My Rathe’s deconstructive style will rock and shock the nation—
Well mainly those that didn’t read the opening proclamation.

Weak Anons approach with slang that's dead,
you might as well run into the wall and bang your head."

I don't know how or why I actually read some of this—let alone published it, but you need a life. Rathe is using witty insights to elevate these “insane beats”, and here you are, 'trying' to knit-pick through them and sound funny."You fucking punk!"

I can’t say I am particularly surprised you struggled to comprehend what was a well written and interesting article, seeing you managed to miss the opening "I have a lot of time for the Wu-Tang Clan…they're probably one of the more consistent and varied rap groups out there in terms of members, lyrical styles and form".

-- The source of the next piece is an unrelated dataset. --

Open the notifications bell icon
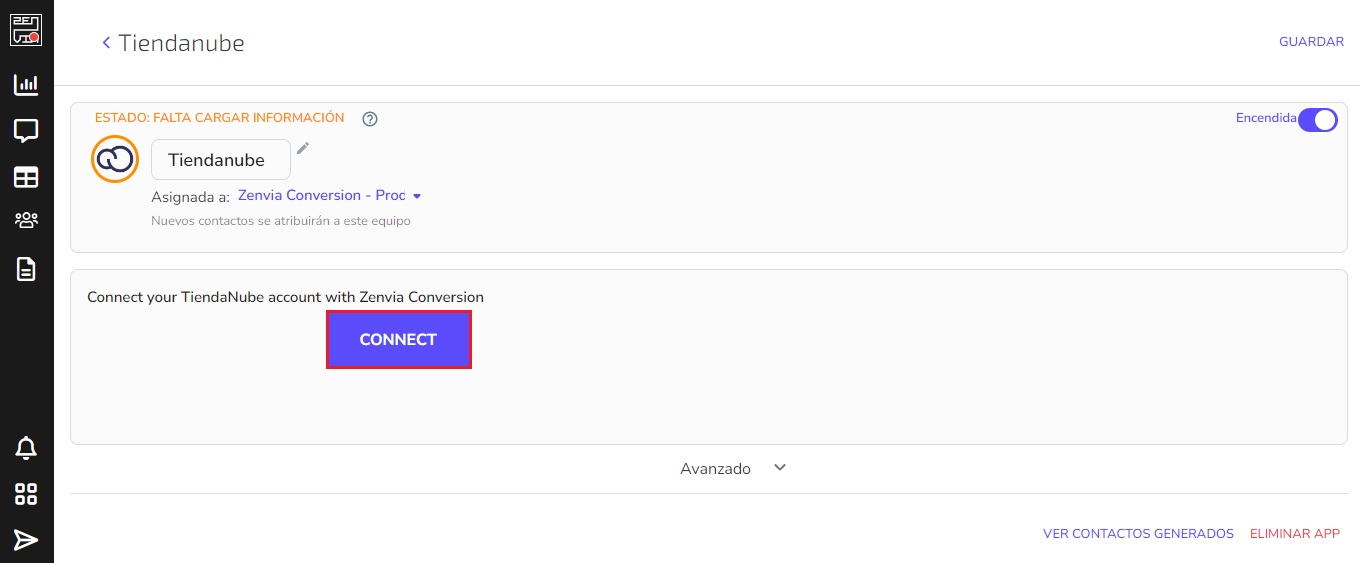 click(x=26, y=448)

Either way we run an open ship here at TCFTD but you know maybe you should 'read' the article before commenting.

by Indiana… on 27 May 2011 at 17:04. #

I just stumbled on to this an you guys are 'grammar nazis'.Ok, well instead of wasting your time looking for completely literal translations, how about you try to read into the lyrics and metaphor. I may not have great grammar but you guys are seriously,and I'm using my own words here, butt-hurt.
-Luke

by Anonymous on 18 November 2011 at 00:41. #

Hi Luke,
First I suppose I should note that I'm not the author of this article, that privilege belongs to Rathe, though I'm sure he wouldn't mind me speaking on his behalf for the moment.

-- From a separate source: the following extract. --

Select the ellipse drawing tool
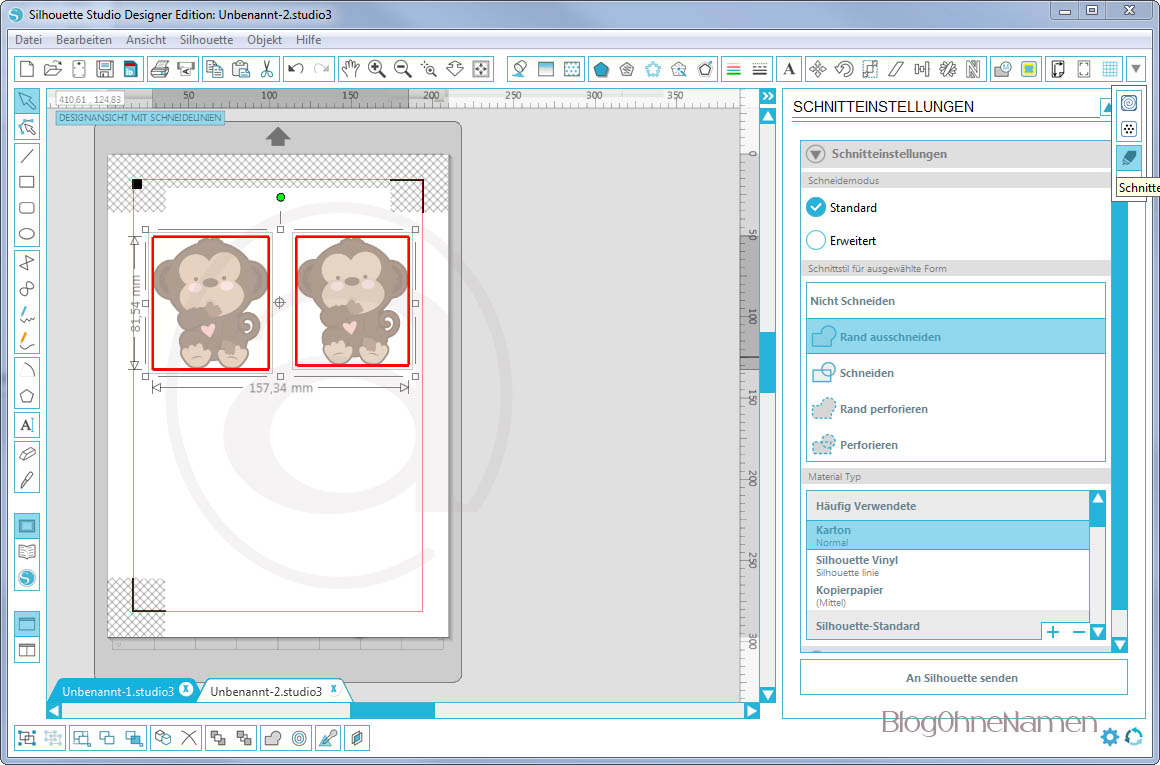The image size is (1160, 765). pyautogui.click(x=27, y=235)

But before I jump to his defence, let's jump back to his opening statement:
"I have a lot of time for the Wu-Tang Clan actually…they're probably one of the more consistent and varied rap groups out there in terms of members, lyrical styles and form".

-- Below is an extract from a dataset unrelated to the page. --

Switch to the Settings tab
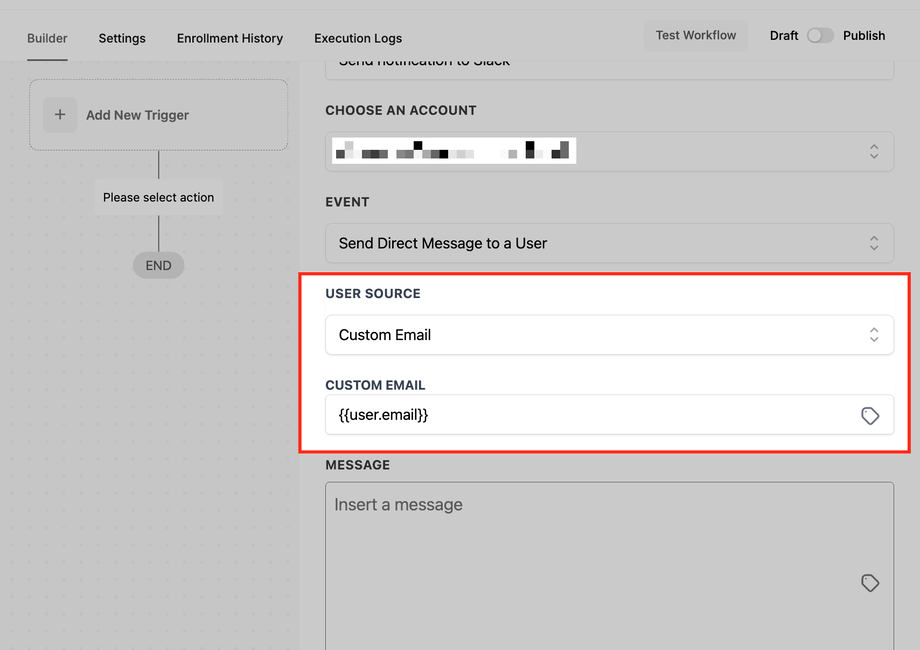This screenshot has width=920, height=650. coord(122,38)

I feel this more or less sums up the feelings behind the article; we are both fans of the Wu at TCFTD and this article is not an attack against the song writing of the Wu Tang Clan because as I've mentioned we are both fans, more just a knowing joke between fans of the Clan who appreciate there often bizarre lyrical quirks.

Thanks for taking the time to comment, though I must say the phrase 'butt-hurt'—even when correctly connected by an n dash—does inevitably render an other wise interesting response juvenile and more damningly boring. The 'grammar nazi' insult—if something so feeble can even be classed as such—is similarly baffling as no comment was passed on grammar and indeed it would be an impressive sight to see some one critique the 'grammar' of some one's speech.

by Indiana… on 18 November 2011 at 03:05. #

Hello Luke! Thank you for commenting. Like everyone else who leaves negative feedback on TCFTD, the odds of you reading this are almost nil. But you took the time, and so will I:

There isn't really much I can say Indy hasn't covered for me. This is not an attack on the Wu-Tang Clan by any means. Here's a fun experiment you can try at home, though:

1. Take any song with lyrics you particularly enjoy. Go on, anything at all!
2. Write them down, or type them, or whatever. have those lyrics in front of you.
3. If they still seem quite as good when they're being sung, rapped, or shouted to you, then you're either a) listening to TISM or b) in denial. To quote Steve Albini: 'The subject matter is generally pretty stable but the precise words that are sung aren’t.' There's a difference between me tapping my foot listening to the song and laughing myself silly reading the lyrics - I enjoy both greatly, for different reasons.

A lot of songs, especially rap songs, look ridiculous on paper, for much the same reason most people find archaic poetry impenetrable. I'm laughing with, not at. Besides, it's quite a nice way to deconstruct rap. And make silly, cheap jokes.

Also, my buttocks are just fine, thank you.